Records drawn from a dataset
<<<<

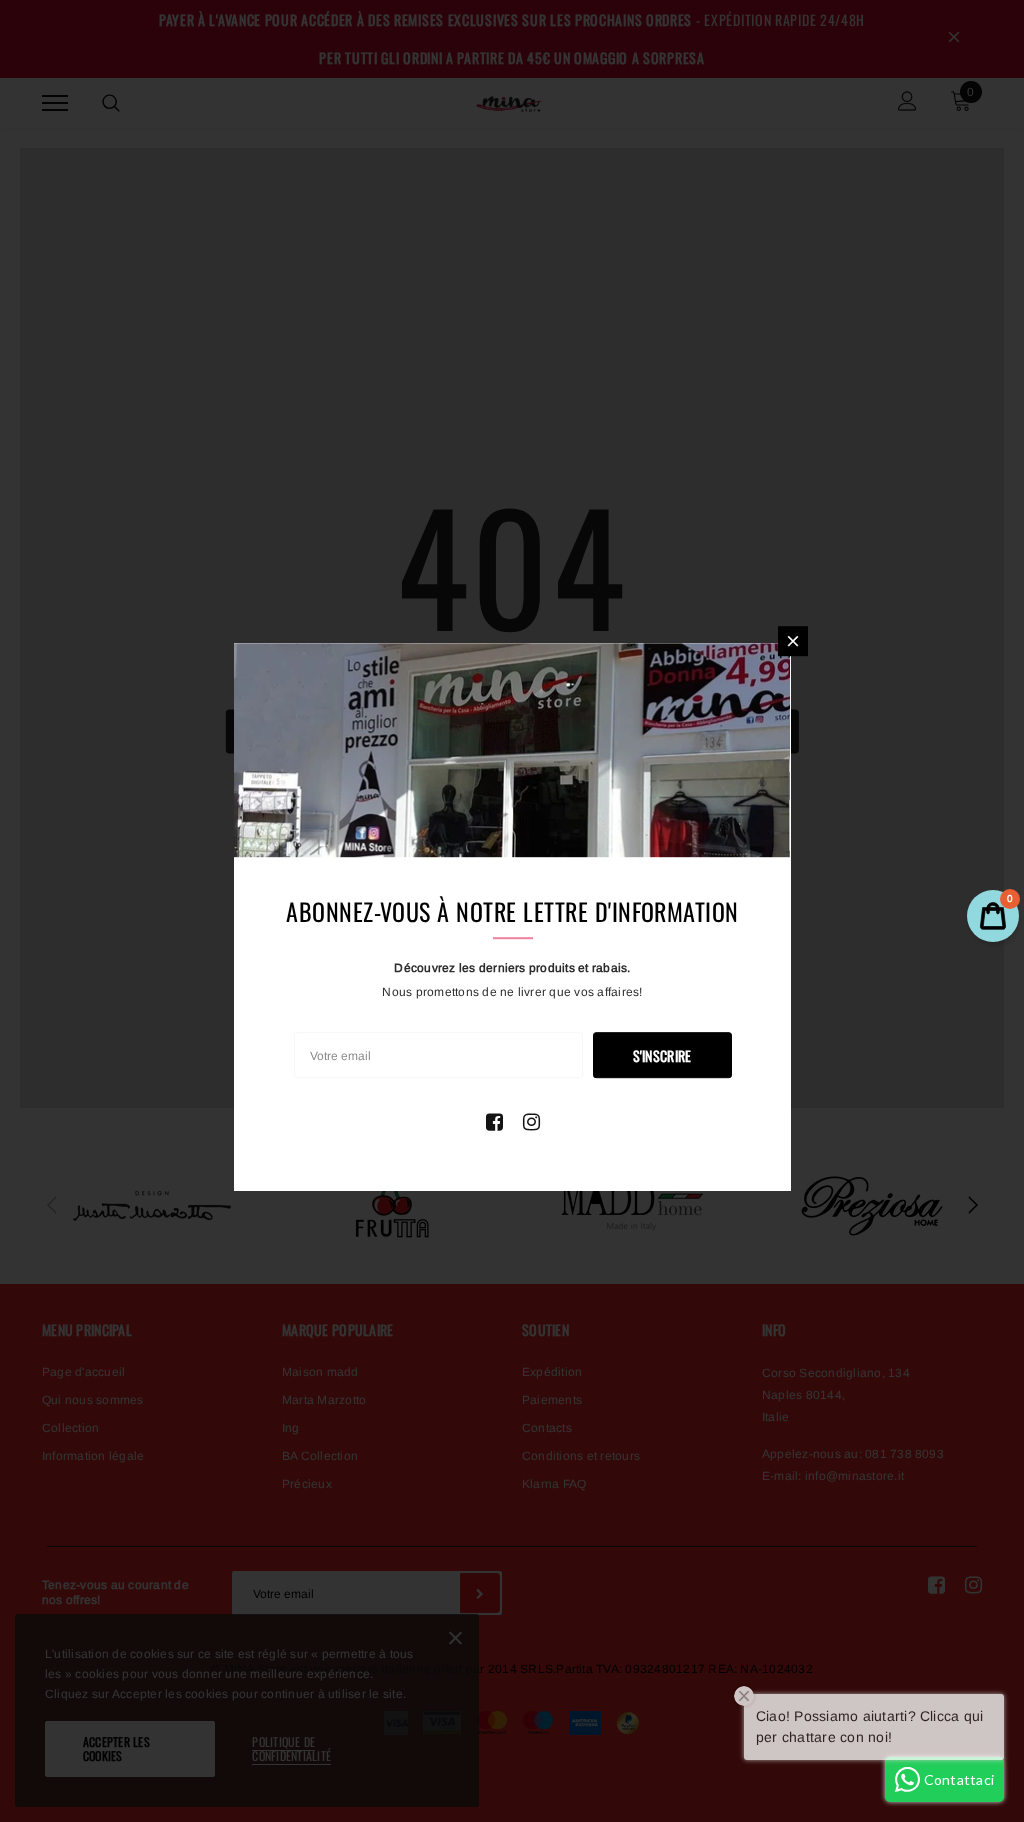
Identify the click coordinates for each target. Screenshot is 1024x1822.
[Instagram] (531, 1122)
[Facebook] (494, 1122)
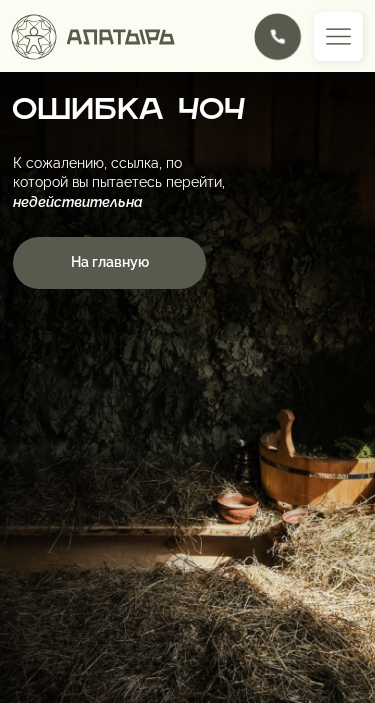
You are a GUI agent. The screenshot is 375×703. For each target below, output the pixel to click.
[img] (277, 36)
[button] (338, 36)
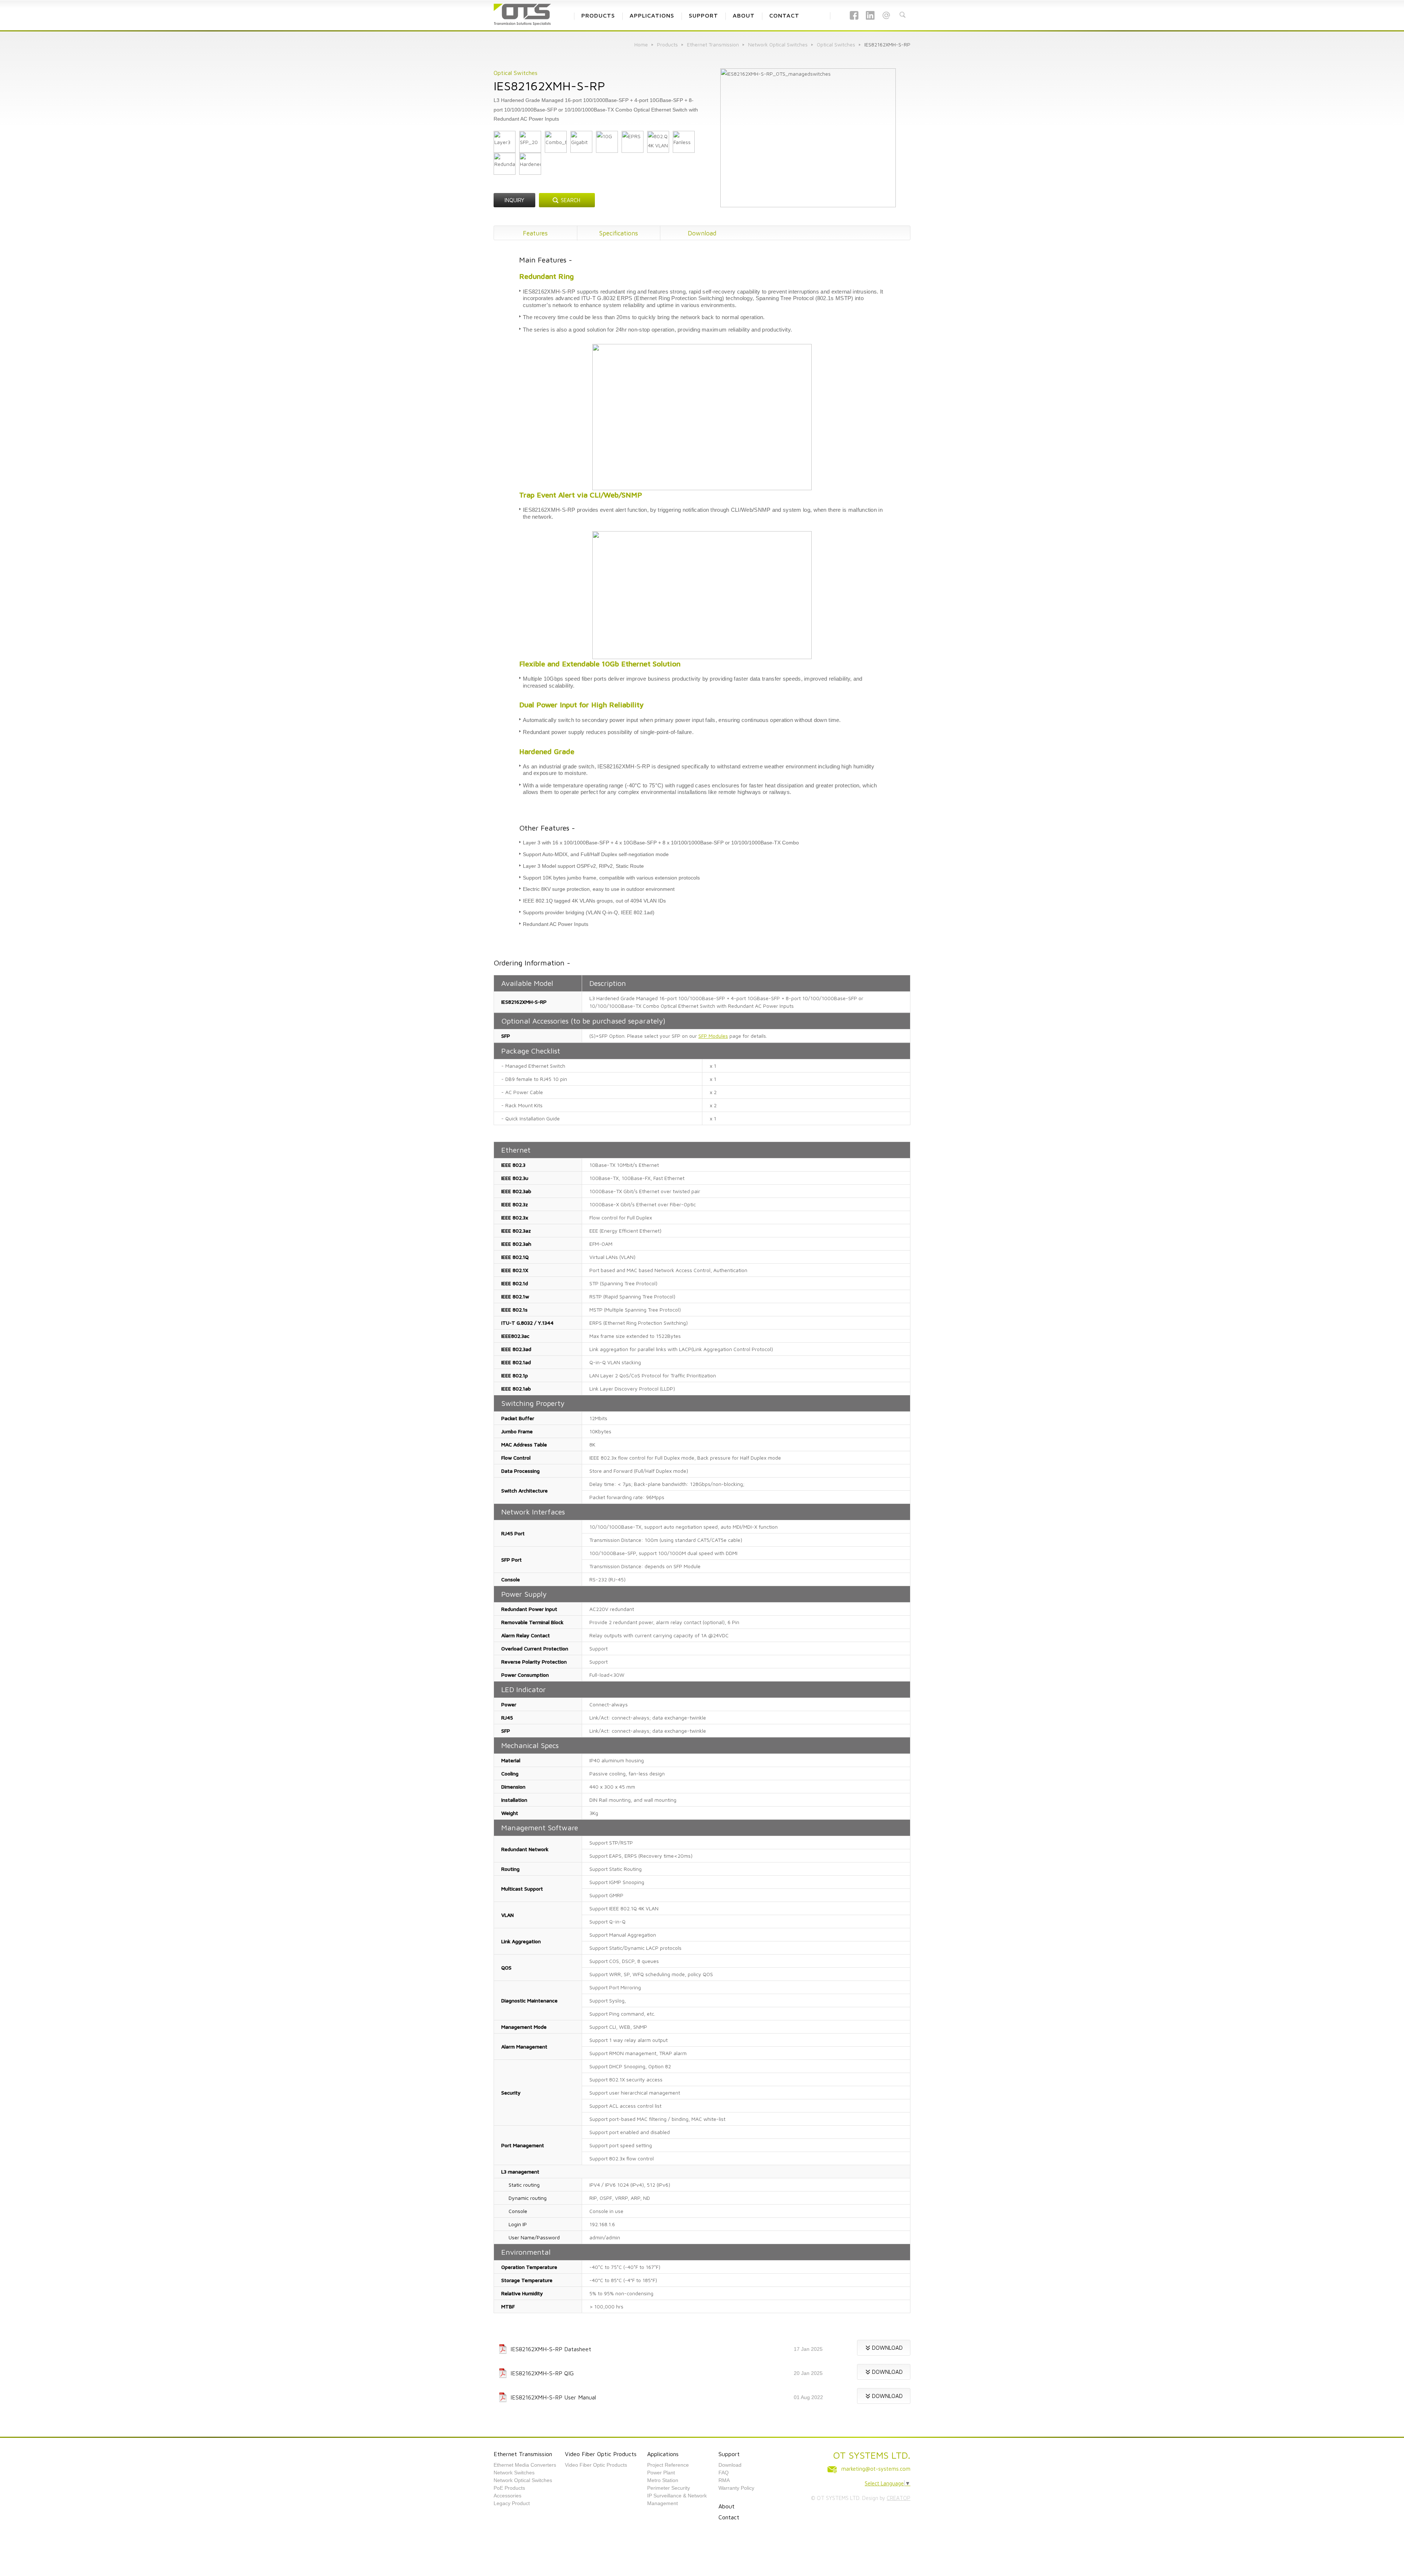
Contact (728, 2517)
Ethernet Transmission (713, 44)
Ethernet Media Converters (525, 2465)
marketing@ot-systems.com (875, 2469)
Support (729, 2454)
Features (535, 233)
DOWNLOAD (887, 2348)
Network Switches (514, 2472)
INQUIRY (514, 200)
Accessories (507, 2496)
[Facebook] (854, 20)
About (726, 2506)
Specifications (618, 233)
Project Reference (668, 2465)
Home (641, 44)
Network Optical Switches (778, 44)
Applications (663, 2454)
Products (667, 44)
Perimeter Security (668, 2488)
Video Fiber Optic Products (601, 2454)
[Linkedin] (870, 20)
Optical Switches (836, 44)
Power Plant (661, 2472)
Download (702, 233)
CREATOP (898, 2498)
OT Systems (523, 11)
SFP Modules (713, 1036)
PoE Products (509, 2488)
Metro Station (662, 2480)
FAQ (723, 2472)
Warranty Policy (736, 2488)
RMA (724, 2480)
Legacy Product (512, 2503)
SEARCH (570, 200)
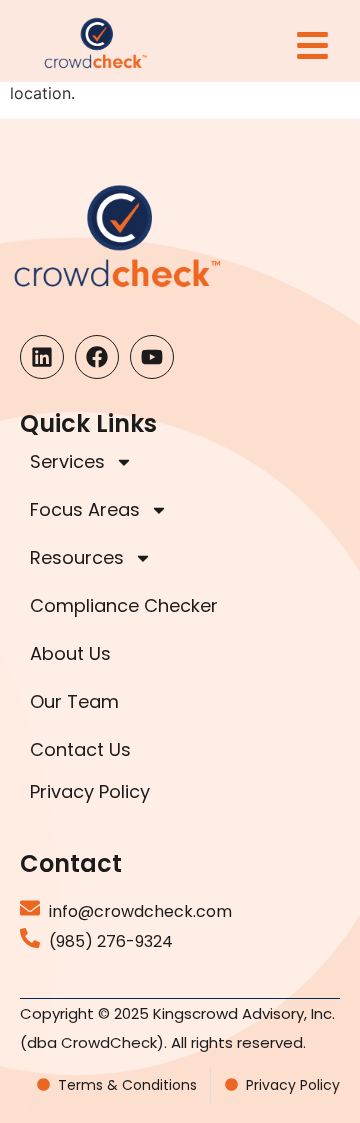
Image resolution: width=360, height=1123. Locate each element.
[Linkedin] (42, 357)
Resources (77, 557)
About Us (70, 653)
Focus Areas (85, 509)
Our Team (74, 701)
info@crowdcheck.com (140, 911)
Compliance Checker (124, 605)
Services (67, 461)
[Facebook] (97, 357)
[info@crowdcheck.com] (30, 908)
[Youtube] (152, 357)
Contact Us (80, 749)
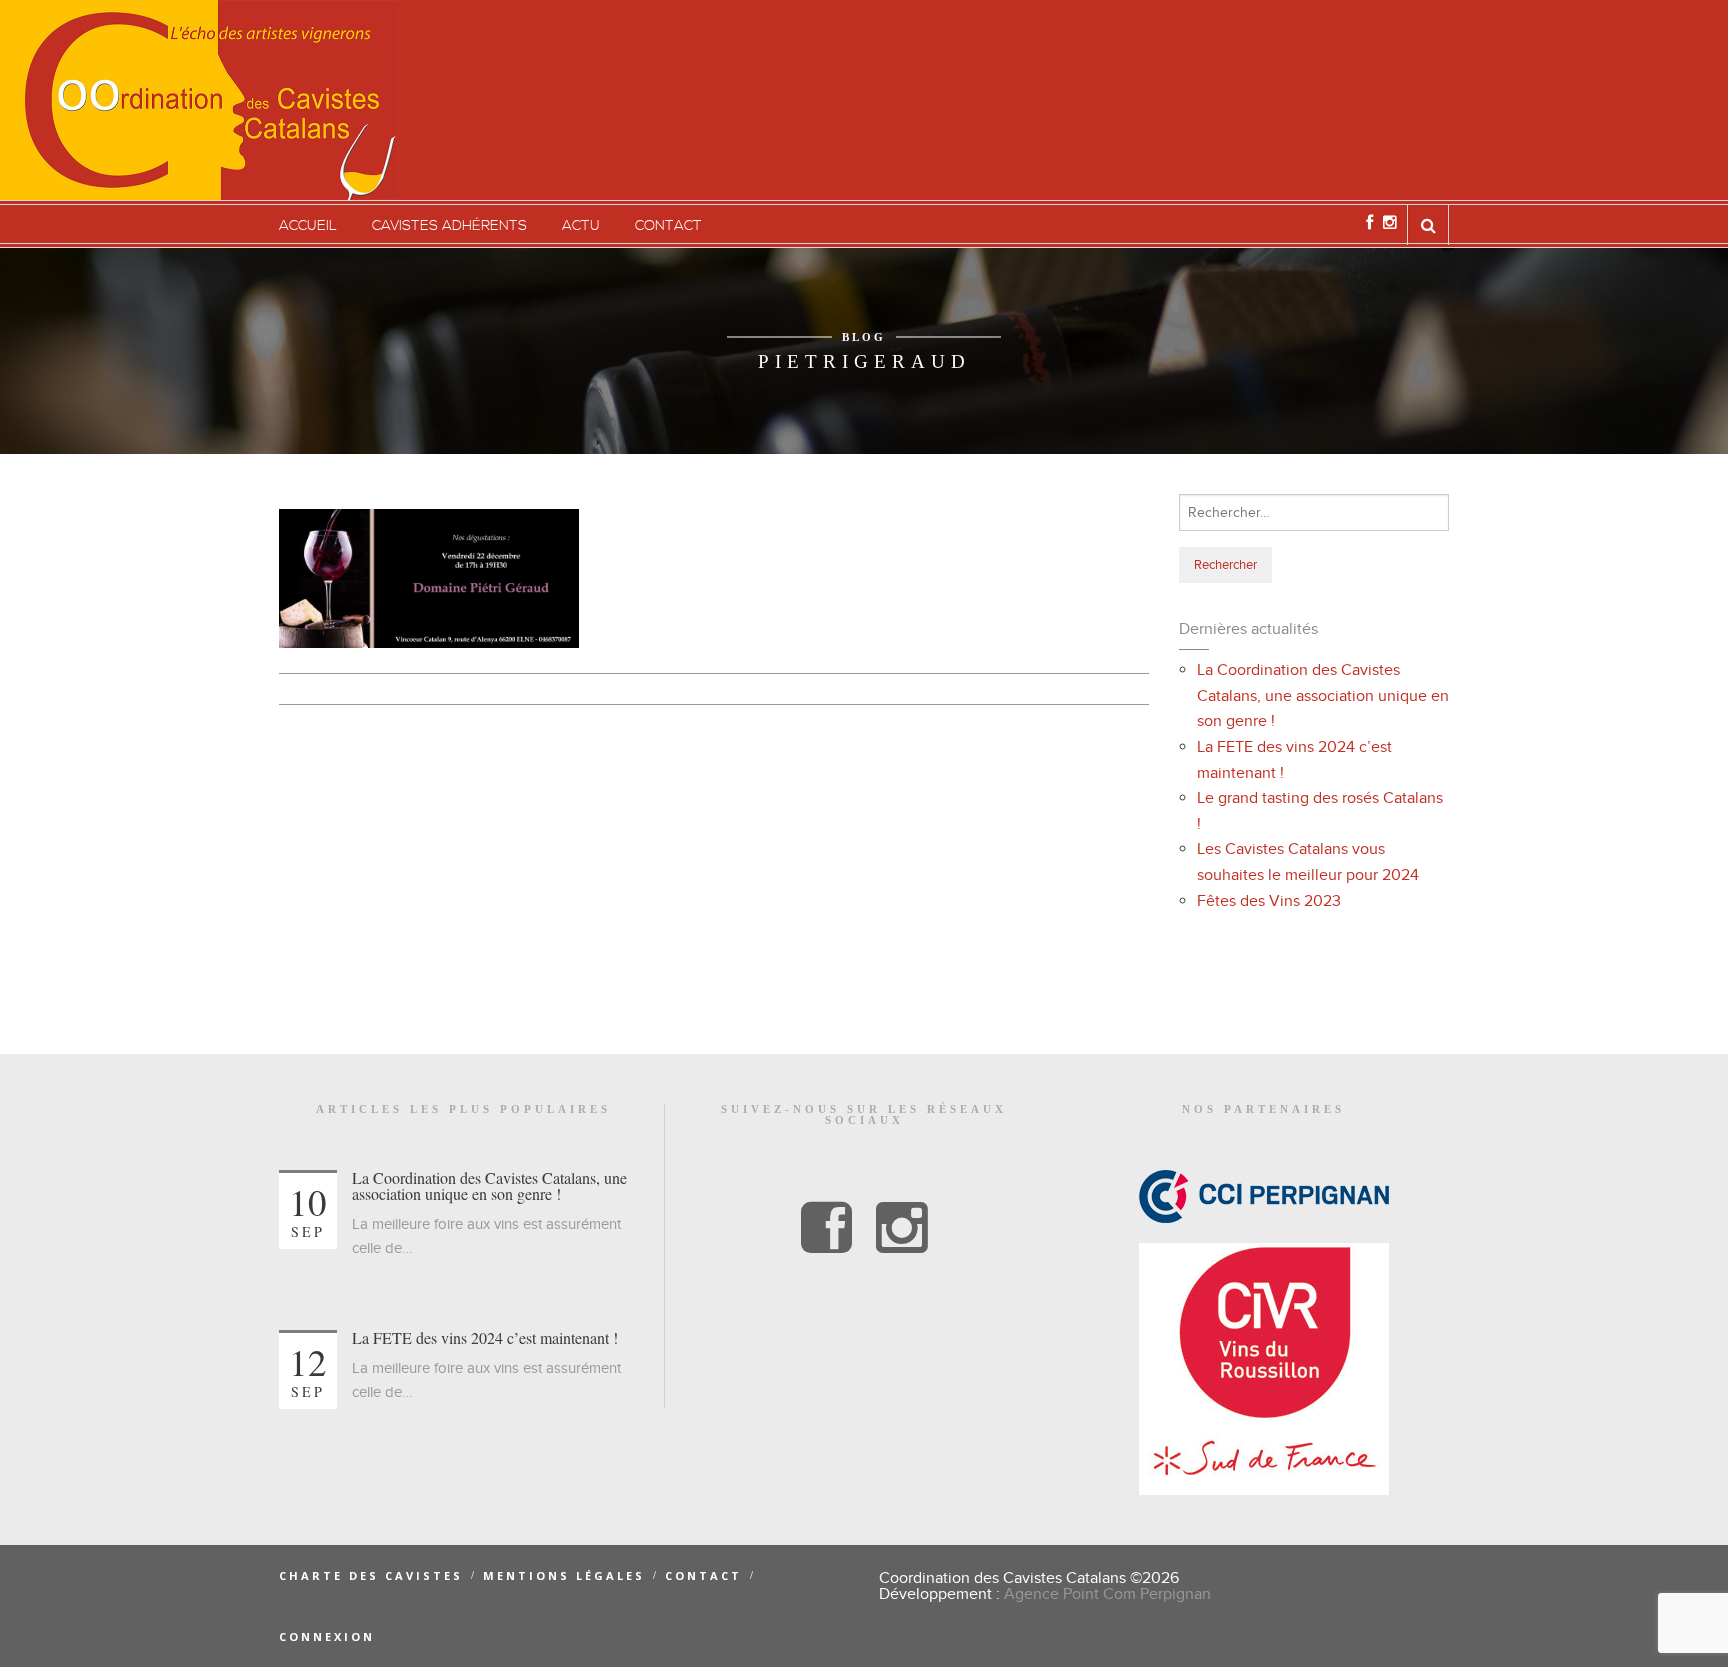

>>>>

• [Exercise brief]
Please retype exactly the lines from the one containing "Focus Areas (85, 509)" through the last line of the records, both included, leaving out every picture.

• [Solution for this task]
Focus Areas (85, 509)
Our Team (74, 701)
info@crowdcheck.com (140, 911)
Compliance Checker (124, 605)
Services (67, 461)
[Facebook] (97, 357)
[info@crowdcheck.com] (30, 908)
[Youtube] (152, 357)
Contact Us (80, 749)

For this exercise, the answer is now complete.